Defesa argumenta falhas no processo de identificação
O pedido de liberdade foi apresentado pela Defensoria Pública do Estado de Mato Grosso (DPEMT), que sustentou que a condenação se baseou exclusivamente em um reconhecimento fotográfico e pessoal considerado irregular. Segundo a defesa, não havia outras evidências que confirmassem a autoria do crime pelo acusado.
A decisão foi assinada pelo ministro Og Fernandes no dia 2 de março e estabeleceu que o reconhecimento do suspeito não seguiu as regras previstas no Código de Processo Penal (CPP). O ministro destacou que o procedimento de identificação não cumpriu os protocolos estabelecidos para evitar erros na identificação de suspeitos.

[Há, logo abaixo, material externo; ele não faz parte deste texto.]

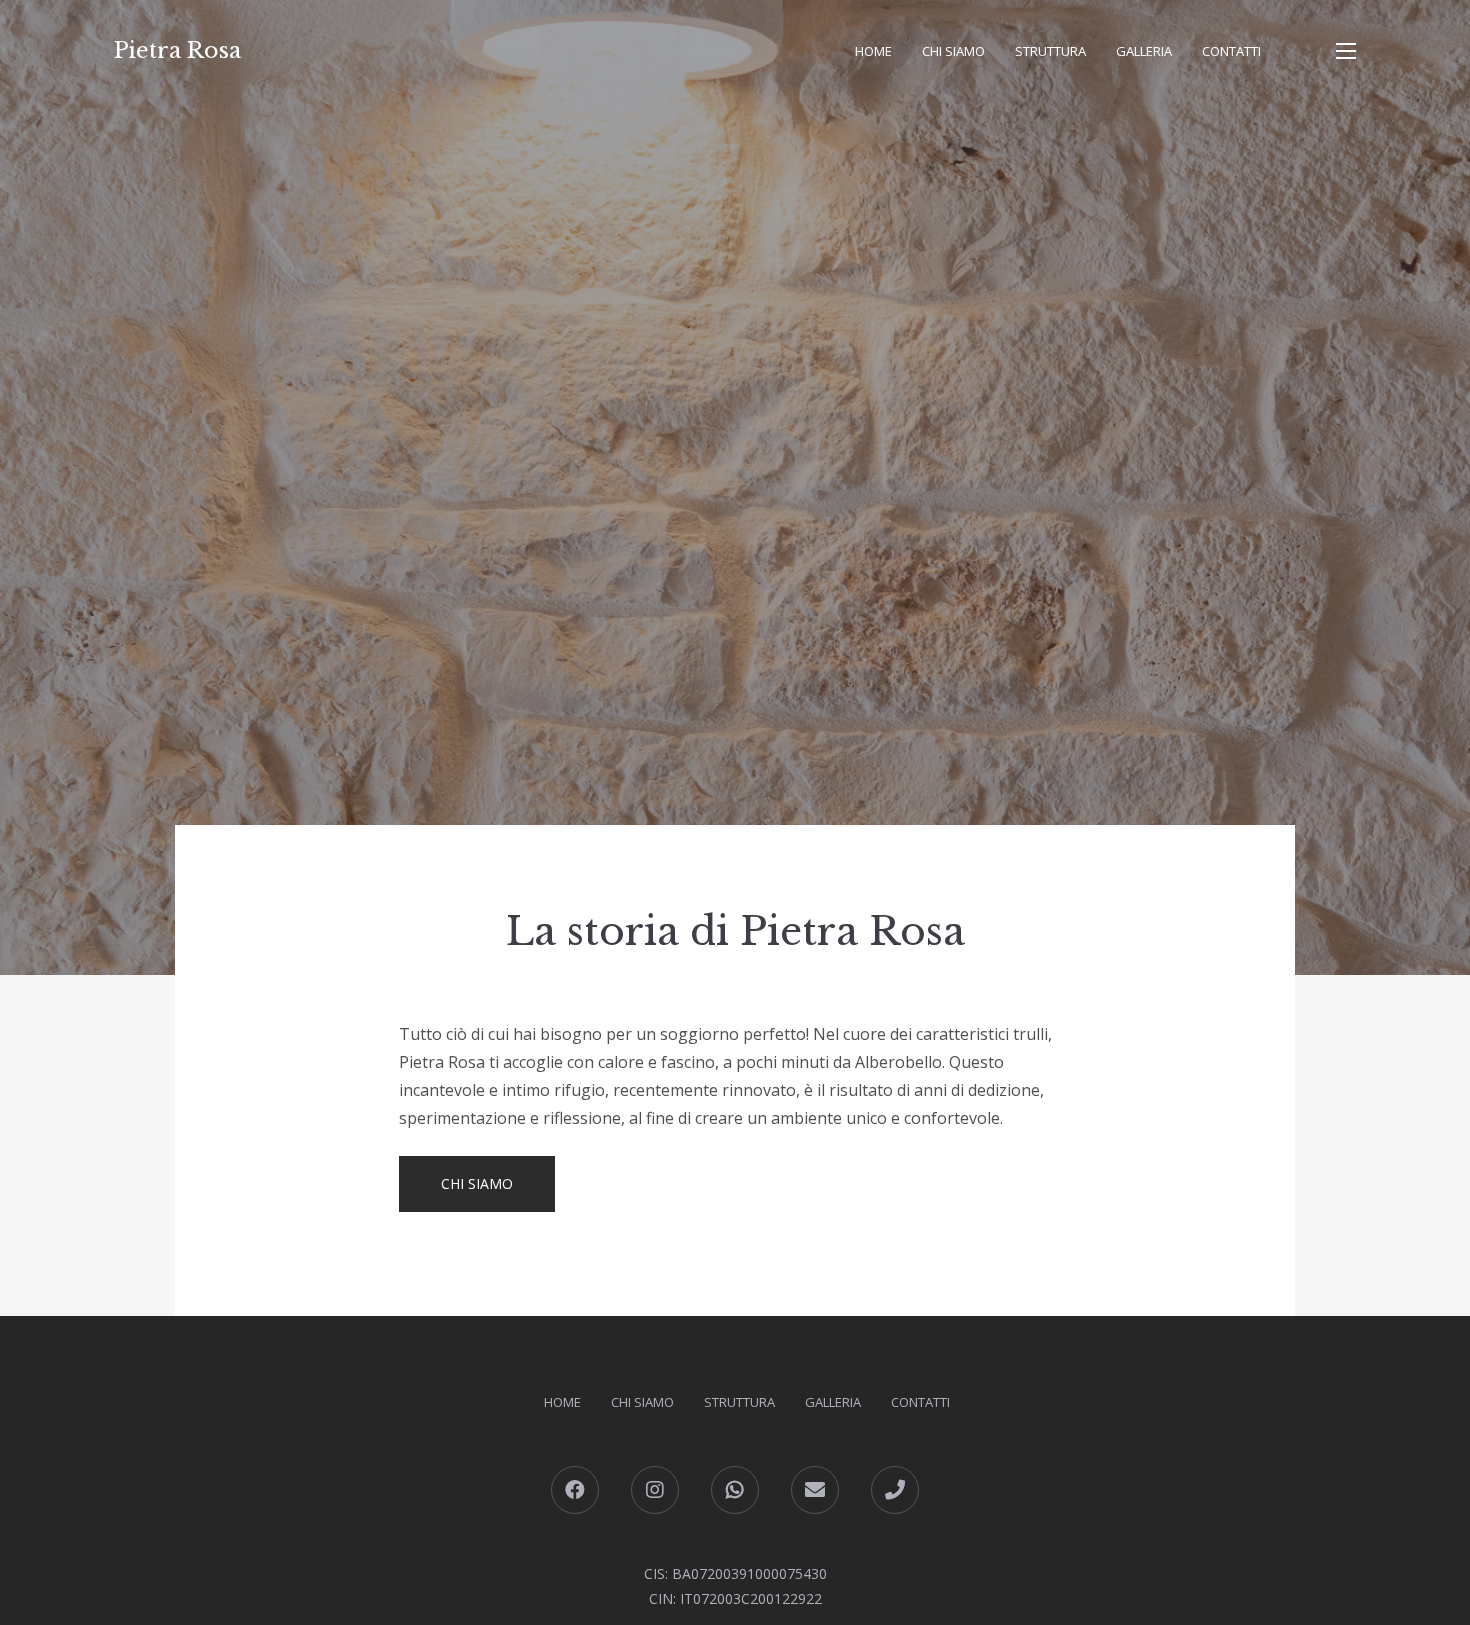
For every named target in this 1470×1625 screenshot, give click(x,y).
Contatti (1231, 51)
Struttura (1050, 51)
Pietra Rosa (177, 50)
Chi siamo (953, 51)
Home (873, 51)
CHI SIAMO (477, 1183)
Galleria (1144, 51)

Detalhes do caso: assalto em Várzea Grande em 2020
O crime ocorreu em outubro de 2020, em uma via pública de Várzea Grande. De acordo com a decisão judicial, o reconhecimento do acusado apresentou várias irregularidades:
- Durante o assalto, os autores usavam máscara e boné, o que impediu a vítima de ver claramente o rosto deles
- A vítima afirmou ter reconhecido o acusado apenas pela voz e pela altura
- O reconhecimento ocorreu na delegacia cerca de dois dias após o crime, quando policiais pediram para o suspeito dizer o nome completo
- A polícia chegou ao nome do acusado após consultar banco de dados de pessoas que costumavam agir com o coacusado
- O coacusado confessou o roubo, mas não mencionou o nome do acusado como participante
Prova irrepetível e memória influenciada
Na fundamentação da decisão, o ministro Og Fernandes destacou que o reconhecimento de pessoas é considerado uma "prova irrepetível". Isso significa que, quando o primeiro contato ocorre de forma incorreta, a memória da vítima pode ser permanentemente influenciada, dificultando ou mesmo impossibilitando a correção do erro posteriormente.
O caso chegou ao STJ após questionamentos da defesa no Tribunal de Justiça de Mato Grosso (TJMT). Como a condenação dependia exclusivamente do reconhecimento considerado ilegal, o tribunal superior decidiu pela absolvição imediata do acusado.
Esta decisão reforça a importância do rigor processual na identificação de suspeitos e serve como precedente para casos similares em todo o país, onde reconhecimentos irregulares possam ter levado a condenações injustas.